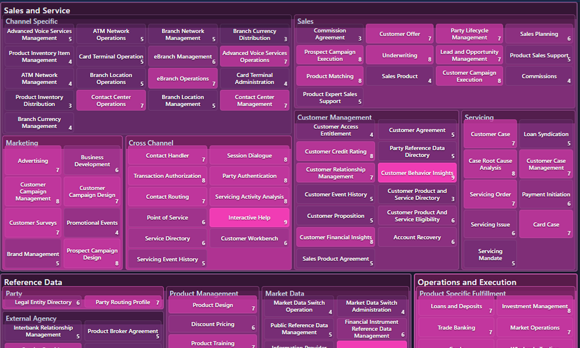
Task: Select the Payment Initiation tile
Action: pos(546,194)
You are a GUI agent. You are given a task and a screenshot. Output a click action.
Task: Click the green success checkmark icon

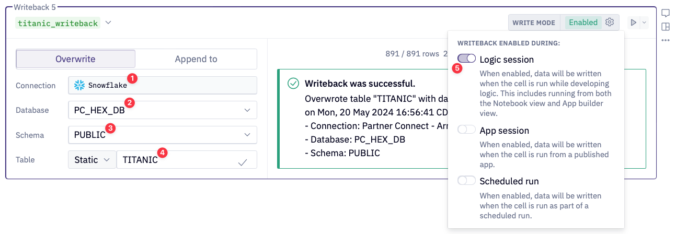[293, 84]
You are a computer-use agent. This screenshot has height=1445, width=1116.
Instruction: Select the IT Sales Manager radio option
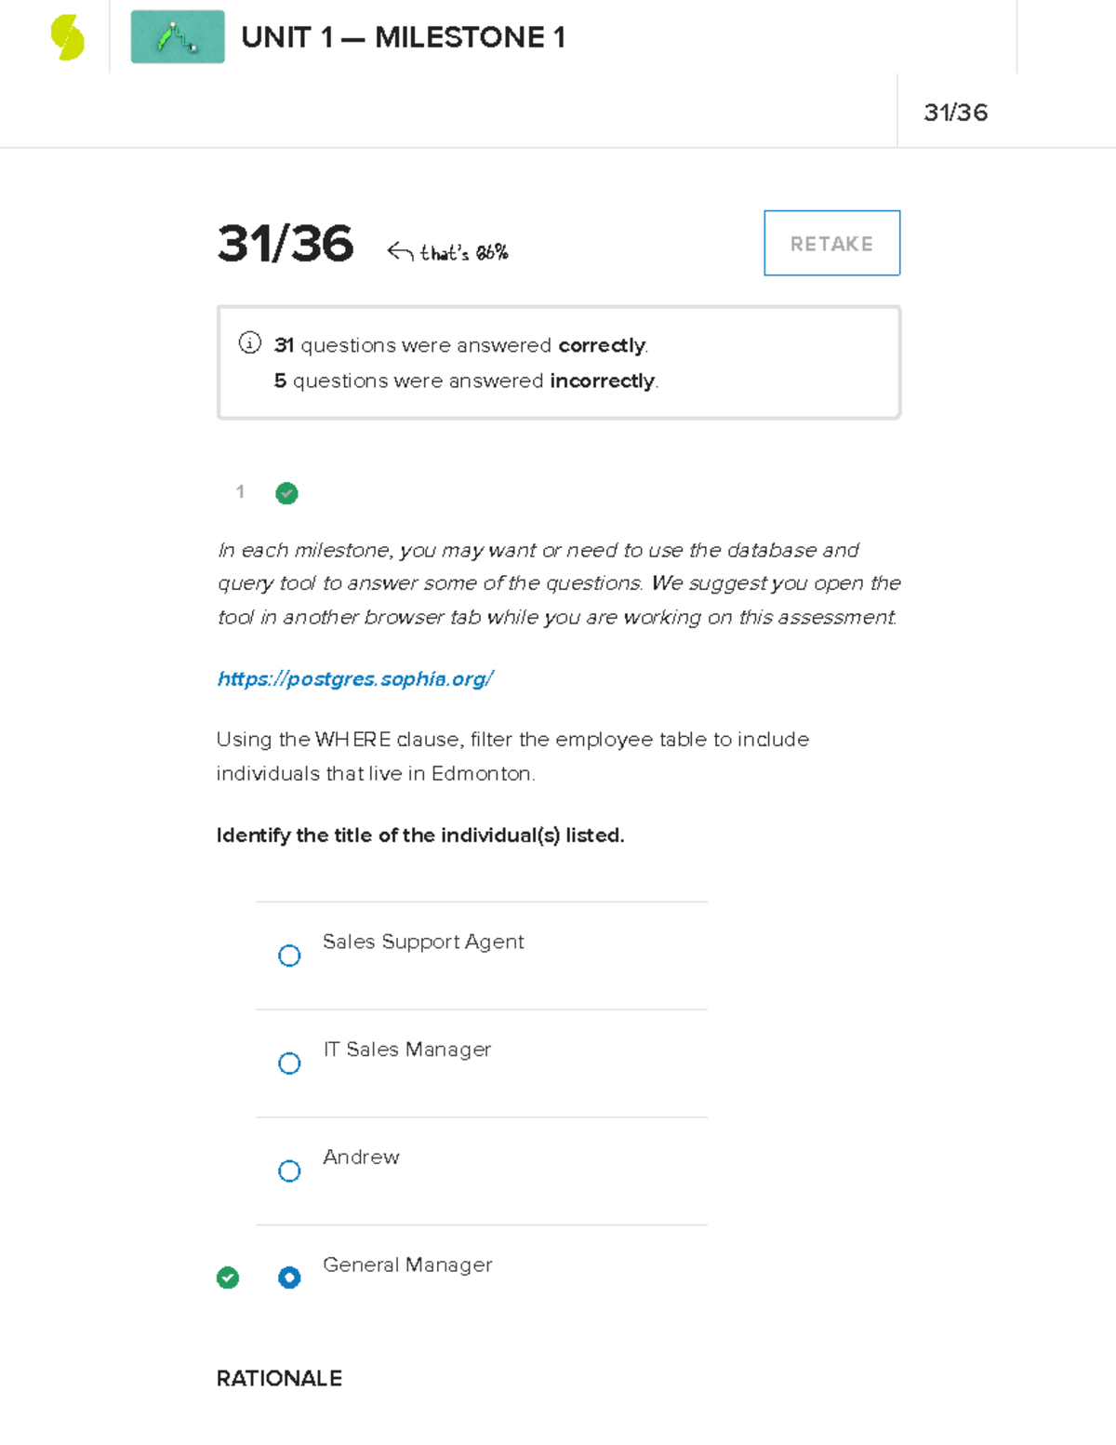289,1064
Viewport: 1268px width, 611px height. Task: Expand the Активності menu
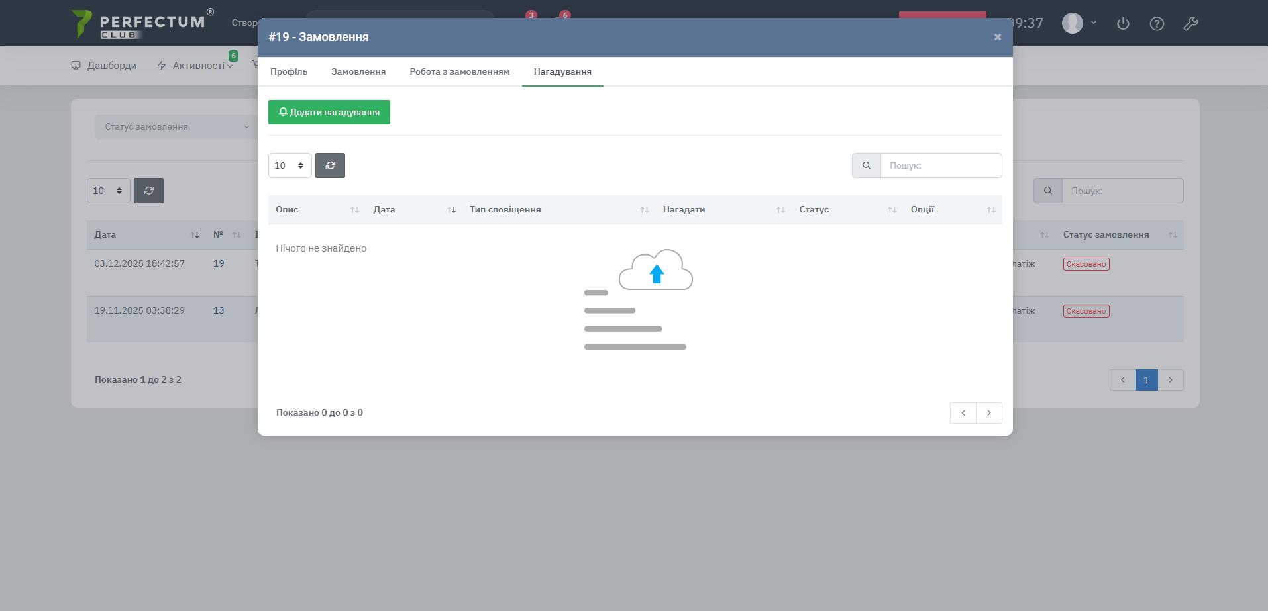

What you will do:
From the line with "Task: Click the green success checkmark icon" down to the end of the entries, retype each line exactly as written, but drop the pictures.

Solution to the exercise:
Task: Click the green success checkmark icon

[293, 84]
You are a computer-use agent. This screenshot has height=1445, width=1116.
Instruction: Select the IT Sales Manager radio option
289,1064
Viewport: 1268px width, 611px height. Task: Expand the Активності menu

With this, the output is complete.